PROVIDED MATERIAL =>
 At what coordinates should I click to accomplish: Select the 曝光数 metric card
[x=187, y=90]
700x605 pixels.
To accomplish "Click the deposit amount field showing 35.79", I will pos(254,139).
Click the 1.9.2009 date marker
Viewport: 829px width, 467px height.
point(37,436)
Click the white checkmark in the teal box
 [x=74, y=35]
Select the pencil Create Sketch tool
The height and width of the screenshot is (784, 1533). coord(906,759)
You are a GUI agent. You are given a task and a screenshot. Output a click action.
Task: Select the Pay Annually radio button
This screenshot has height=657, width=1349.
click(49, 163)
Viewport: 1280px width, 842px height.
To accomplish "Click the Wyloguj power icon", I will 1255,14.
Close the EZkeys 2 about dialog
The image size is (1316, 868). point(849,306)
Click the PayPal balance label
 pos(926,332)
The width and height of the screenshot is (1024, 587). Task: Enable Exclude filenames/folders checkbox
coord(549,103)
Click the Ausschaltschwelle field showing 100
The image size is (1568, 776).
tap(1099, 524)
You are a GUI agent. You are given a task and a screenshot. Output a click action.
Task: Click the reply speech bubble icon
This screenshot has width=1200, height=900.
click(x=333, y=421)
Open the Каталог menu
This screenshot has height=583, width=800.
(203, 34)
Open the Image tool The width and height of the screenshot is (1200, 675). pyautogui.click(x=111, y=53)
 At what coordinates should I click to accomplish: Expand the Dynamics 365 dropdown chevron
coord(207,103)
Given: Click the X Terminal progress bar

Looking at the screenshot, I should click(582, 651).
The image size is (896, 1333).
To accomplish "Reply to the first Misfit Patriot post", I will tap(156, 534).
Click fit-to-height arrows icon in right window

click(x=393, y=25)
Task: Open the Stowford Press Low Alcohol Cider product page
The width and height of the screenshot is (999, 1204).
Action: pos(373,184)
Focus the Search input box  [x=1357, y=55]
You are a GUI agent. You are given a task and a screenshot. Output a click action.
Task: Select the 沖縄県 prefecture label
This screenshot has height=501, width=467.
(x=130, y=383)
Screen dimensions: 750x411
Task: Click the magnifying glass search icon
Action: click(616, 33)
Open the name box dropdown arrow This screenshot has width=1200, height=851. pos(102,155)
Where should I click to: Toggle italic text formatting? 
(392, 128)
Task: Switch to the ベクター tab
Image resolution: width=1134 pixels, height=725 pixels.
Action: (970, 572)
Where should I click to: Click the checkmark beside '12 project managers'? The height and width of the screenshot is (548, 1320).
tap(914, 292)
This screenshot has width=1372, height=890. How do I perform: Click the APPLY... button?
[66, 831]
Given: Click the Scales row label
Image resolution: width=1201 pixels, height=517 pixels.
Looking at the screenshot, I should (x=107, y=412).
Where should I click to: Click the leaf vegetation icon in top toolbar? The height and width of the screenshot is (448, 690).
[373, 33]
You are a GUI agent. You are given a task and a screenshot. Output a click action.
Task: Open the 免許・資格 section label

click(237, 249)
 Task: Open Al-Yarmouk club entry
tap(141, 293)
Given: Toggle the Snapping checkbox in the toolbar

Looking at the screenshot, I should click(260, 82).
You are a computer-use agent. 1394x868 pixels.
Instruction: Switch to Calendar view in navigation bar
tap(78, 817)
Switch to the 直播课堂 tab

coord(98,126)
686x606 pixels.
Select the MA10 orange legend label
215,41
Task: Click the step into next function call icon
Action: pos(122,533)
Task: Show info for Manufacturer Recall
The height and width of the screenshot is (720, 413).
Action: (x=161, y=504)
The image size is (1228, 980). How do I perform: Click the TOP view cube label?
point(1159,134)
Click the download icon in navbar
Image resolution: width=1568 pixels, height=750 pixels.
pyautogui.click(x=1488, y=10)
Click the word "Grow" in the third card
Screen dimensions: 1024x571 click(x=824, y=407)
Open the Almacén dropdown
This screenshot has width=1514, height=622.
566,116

PROBLEM DESCRIPTION =>
Could you copy each line from the listing that has the word "field" in it?

EXPECTED ANSWER =>
To accomplish "Click the deposit amount field showing 35.79", I will pos(254,139).
Click the Ausschaltschwelle field showing 100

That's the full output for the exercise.